TASK REQUIREMENTS.
a - Name every person mentioned in the article about civil rights leaders and the Biden transition.
b - In the article about civil rights leaders and the Biden transition, what does Marc Morial say the civil rights groups want, and on what grounds?

PASSAGE GIVEN.
** start **
Legacy civil rights leaders say they are not included in Biden transition

National Urban League's Marc Morial says they're 'asking for some kind of consultation,' not veto power.

Officials from major civil rights groups like the NAACP and National Urban League are saying they have been left out of conversations about cabinet picks for the administration of President-elect Joe Biden and Vice President-elect Kamala Harris.

“We aren’t asking for some kind of veto, we are asking for some kind of consultation,” Marc Morial, head of the National Urban League, told NBC News. “We are still in a wait-and-see mode, but we think that the civil rights community should be more closely engaged.”

In this 2009 photo, National Urban League President Marc H. Morial and Vice President Joe R. Biden are shown at the National Urban League Conference in Chicago. (Photo by Tasos Katopodis/Getty Images for National Urban League)
** end **
EXCERPTED RECORDS.
** start **
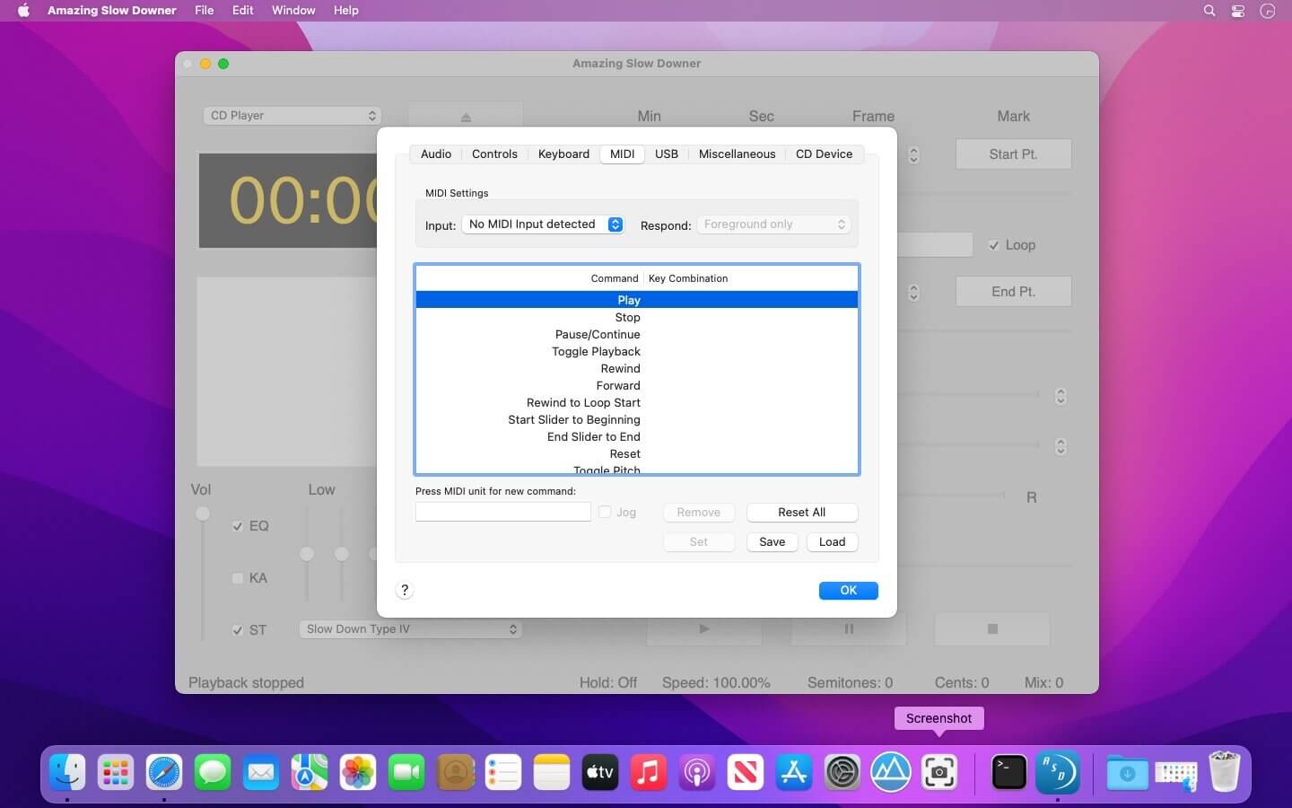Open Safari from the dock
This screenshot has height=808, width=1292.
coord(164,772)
** end **
** start **
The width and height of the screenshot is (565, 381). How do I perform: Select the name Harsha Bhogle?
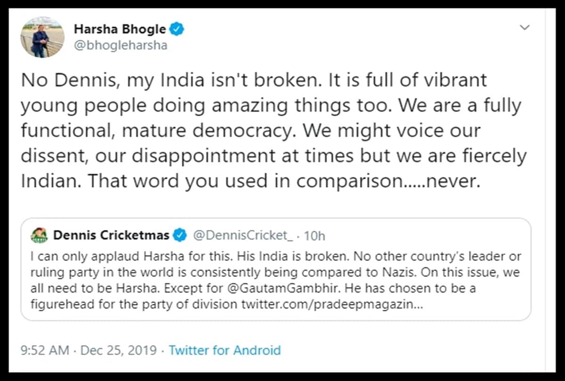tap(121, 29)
** end **
** start **
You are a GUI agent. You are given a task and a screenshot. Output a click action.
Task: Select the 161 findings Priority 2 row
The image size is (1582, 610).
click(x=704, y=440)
** end **
REPLIES.
a - Marc Morial (Marc H. Morial), Joe Biden, Kamala Harris, Tasos Katopodis

b - He says they want consultation, not veto power, over cabinet picks. Their officials say they have been left out of those conversations, and he believes the civil rights community should be more closely engaged.